UK Inflation cools, but the issue is far from being resolved
The latest UK inflation report for April presented a mixed picture. While there was a welcome decrease in headline CPI (Consumer Price Index) from double digits to 8.7% on an annual basis. The decline was not as significant as anticipated by the markets which had expected a larger drop to around 8.2%.
Additionally, a concerning development for the Bank of England (BoE) was the increase in core inflation from 6.2% to 6.8% on an annual basis during the same period.
This news is likely to keep pressure on the BoE to continue raising UK interest rates. Following the release, there was an immediate positive reaction in the currency markets, with the pound strengthening against both the US dollar and the euro.
UK Inflation - Key Points
Headline CPI
The annual headline CPI decreased from double digits to 8.7% in April, providing some relief.
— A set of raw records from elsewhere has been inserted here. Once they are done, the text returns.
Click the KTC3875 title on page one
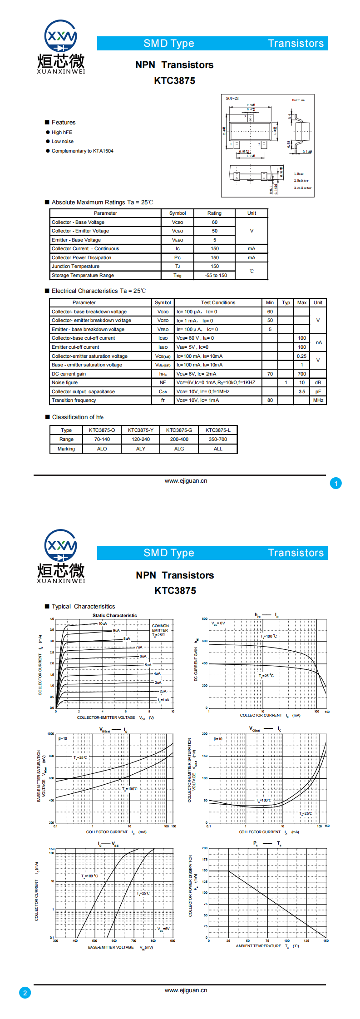pyautogui.click(x=175, y=81)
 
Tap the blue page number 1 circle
pyautogui.click(x=336, y=483)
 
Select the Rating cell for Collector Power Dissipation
pyautogui.click(x=215, y=257)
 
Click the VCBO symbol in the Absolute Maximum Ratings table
pyautogui.click(x=178, y=223)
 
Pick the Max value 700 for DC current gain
pyautogui.click(x=302, y=374)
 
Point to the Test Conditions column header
pyautogui.click(x=218, y=302)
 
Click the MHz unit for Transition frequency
pyautogui.click(x=318, y=400)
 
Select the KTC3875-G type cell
pyautogui.click(x=179, y=430)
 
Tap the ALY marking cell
pyautogui.click(x=141, y=449)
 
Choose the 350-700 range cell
pyautogui.click(x=218, y=439)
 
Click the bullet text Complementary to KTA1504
pyautogui.click(x=82, y=151)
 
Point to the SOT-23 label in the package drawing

However, the decline fell short of market expectations, which had hoped for a larger decrease to around 8.2%.
Core Inflation
The report revealed an increase in core inflation from 6.2% to 6.8% on an annual basis, raising concerns for the Bank of England. Core inflation excludes volatile factors like food and energy prices and is considered a more stable measure of long-term inflation trends.
BoE's Pressure: The rise in core inflation is likely to put continued pressure on the Bank of England to pursue further interest rate hikes. The central bank's objective is to control inflation and ensure economic stability.
Currency Impact
The pound experienced an immediate positive reaction in the currency markets following the release of the inflation report. GBP/USD crossed the 1.2450 level, rebounding from its lower position below 1.2400 the previous day. Similarly, GBP/EUR showed upward movement, surpassing the 1.1550 mark.
Our Thoughts
The April UK inflation report presented a mixed bag of results. While there was a decrease in headline CPI, it fell short of market expectations. The concerning increase in core inflation is likely to keep the pressure on the Bank of England to continue raising interest rates. The positive currency market reaction was reflected in a strengthening of the pound against both the US dollar and the euro.